Identifying The Quencher Of Excited State Energy In Photosynthetic Antennae

Excess energy dissipation in plants in high-light conditions requires the formation of a quenching site. Although several different quenching mechanisms have been proposed, all of them involve pigment-pigment interactions between chromophores coordinated to the antenna complexes of Photosystem II. The best quencher-candidates are Chlorophyll-Chlorophyll and Chlorophyll-carotenoid pairs, likely belonging to the same Lhcb complex, which switches between a light-harvesting and a dissipative state, in this way changing the strength of the interaction. In principle all the antenna complexes can contain a quencher, as suggested by the analysis of Arabidopsis Lhcb-depleted lines, which have shown that none of the Lhcb is per se necessary for NPQ, although the absence of all of them leaves the system unprotected.
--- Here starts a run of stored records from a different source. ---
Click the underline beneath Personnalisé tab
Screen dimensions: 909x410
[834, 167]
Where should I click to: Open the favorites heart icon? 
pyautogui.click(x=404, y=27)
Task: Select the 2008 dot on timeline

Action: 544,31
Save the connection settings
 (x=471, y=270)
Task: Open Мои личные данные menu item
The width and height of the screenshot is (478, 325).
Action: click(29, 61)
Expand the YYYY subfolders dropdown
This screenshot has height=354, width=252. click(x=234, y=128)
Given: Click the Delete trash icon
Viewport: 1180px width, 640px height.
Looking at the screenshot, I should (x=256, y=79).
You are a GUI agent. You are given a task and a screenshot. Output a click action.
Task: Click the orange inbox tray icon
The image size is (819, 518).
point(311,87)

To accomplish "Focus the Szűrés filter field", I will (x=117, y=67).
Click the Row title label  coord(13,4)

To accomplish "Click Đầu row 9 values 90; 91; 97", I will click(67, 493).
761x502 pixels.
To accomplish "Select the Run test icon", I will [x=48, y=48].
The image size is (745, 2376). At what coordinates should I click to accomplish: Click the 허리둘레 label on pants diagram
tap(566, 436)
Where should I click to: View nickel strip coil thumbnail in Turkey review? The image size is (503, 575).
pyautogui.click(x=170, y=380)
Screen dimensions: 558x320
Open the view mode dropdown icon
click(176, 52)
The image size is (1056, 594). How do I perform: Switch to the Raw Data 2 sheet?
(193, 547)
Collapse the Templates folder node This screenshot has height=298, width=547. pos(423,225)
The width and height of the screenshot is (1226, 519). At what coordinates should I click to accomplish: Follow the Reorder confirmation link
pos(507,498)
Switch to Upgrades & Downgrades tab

This suggests that more than one antenna complex can act as a quencher and thus should contain a quenching site. Previous proposals have suggested a role for Chl 612 interacting with site L1 and Chl 603 interacting with site L2, but also other Chls located in the proximity of the carotenoids can be a putative quenching site. The spectroscopic properties of most of the Chls coordinated to several Lhcb complexes, their interactions with neighbouring carotenoids and their effect on the excited state lifetimes of the complexes have been investigated by combining mutation analysis with time-resolved spectroscopy. The experiments have been performed both in solution, where the light-harvesting conformation dominates, and in aggregates, which are widely used to mimic the quenching state in vivo. The experiments indentify several quenching sites in the aggregates.